The goal of mediator
is to conduct causal mediation analysis under the
counterfactual framework, allowing interation between the exposure and
mediator [Valeri 2013]. Currently, mediator
estimates the controlled
direct effect (CDE), natural direct effect (NDE), natural indirect
effect (NIE), total effect (TE) and proportion mediated (PM) and their
95% confidence intervals.
You can install mediator
from github with:
# install.packages("devtools")
devtools::install_github("gerkelab/mediator")
mediator
currently implements mediation analysis for dichotomous and
count mediators and outcomes, as well as censored time-to-event
outcomes. Estimate validity assumes proper modeling on the part of the
user.
The following example uses example250
from within mediator
, which
was randomly generated, and assumes x
(binary) is our independent
variable/treatment, y
(continuous) as our mediator, cens
(binary) as
our outcome and c
(continuous) as a confounder that needs to be
adjusted for.
In the above DAG the path for the NIE is shown in blue while the path for the NDE is in purple. The TE is the combined effect of both the NIE and NDE. When no interaction between the exposure and mediator exists, the CDE and NDE are the same.
The simplest use case of mediator
would be as follows:
mediator::mediator(data = example250,
out.model = glm(cens ~ x + y + c + x*y,
family = "binomial",
data = example250),
med.model = lm(y ~ x + c,
data = example250),
treat = "x")
## # A tibble: 5 x 4
## Effect Estimate `Lower 95% CI` `Upper 95% CI`
## <chr> <dbl> <dbl> <dbl>
## 1 CDE 0.428 0.143 1.28
## 2 NDE 0.715 0.204 2.50
## 3 NIE 1.07 0.825 1.39
## 4 Total Effect 0.764 0.251 2.33
## 5 Proportion Mediated -0.210 NA NA
A data frame (printed to the console if not assigned to an object) is returned containing the point estimates and 95% confidence intervals.
Since the outcome was a based on a binomial logistic regression, the results from this example are interpreted as a series of odds ratio. When the oucome model is a linear regression, the results are intrepreted as average values. Relative risks can be used for binary outcomes when appropriate and thus intrepreted under that model.

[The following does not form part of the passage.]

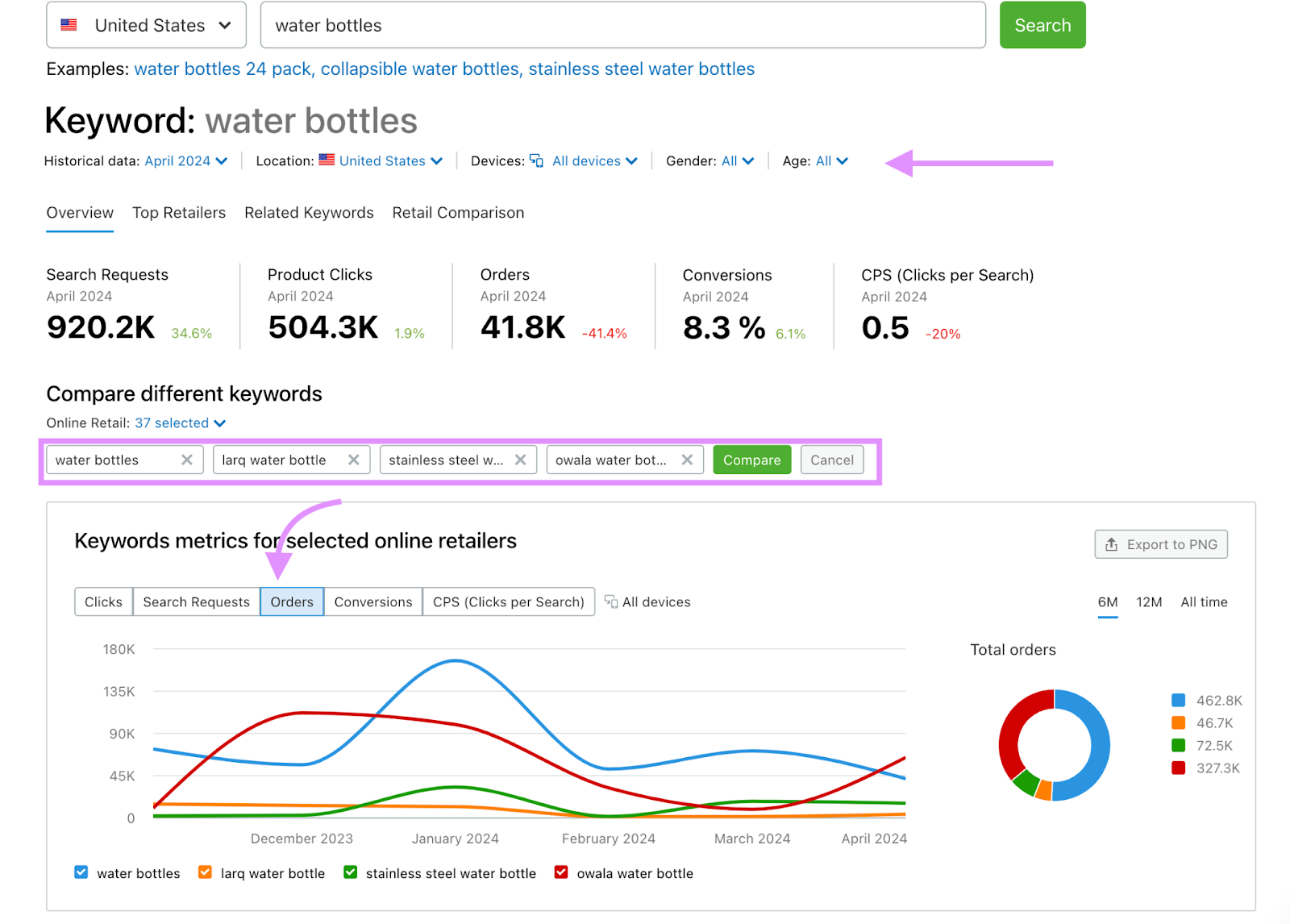Hide the owala water bottle series
Image resolution: width=1290 pixels, height=924 pixels.
tap(561, 872)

In this example, based on the CDE, when y
= 1, the effect of x
on
cens
is 0.43; while according to the NDE, when y
is the value
observed in the absense of x
(x
= 0), the effect of x
on cens
is
0.72. The NIE tells that the effect of x
on cens
through y
is
1.07. The TE of x
on cens
, both direct and indirect, is 0.76.
Since the TE is the combined effect of the NDE and NIE, statistically significant effects can be observed in opposite directions and result in a TE that is roughly equal to 0.
For an in-depth explanation of mediation analysis or complementary tools for SAS or SPSS users, please check out Linda Valeri and Tyler VanderWeele’s paper and macros, which are available on VanderWeele’s website.
The parametric model-based approach of mediator
differs from another R
package,
mediation
,
which conducts mediation analysis under a non-parametric framework.
Additional examples of mediator
are available under
vignettes,
as well as comparisons of mediator
and the SAS macro %mediation
.
Valeri, L., and T. J. Vanderweele. 2013. “Mediation analysis allowing for exposure-mediator interactions and causal interpretation: theoretical assumptions and implementation with SAS and SPSS macros.” Psychol Methods 18 (2): 137–50.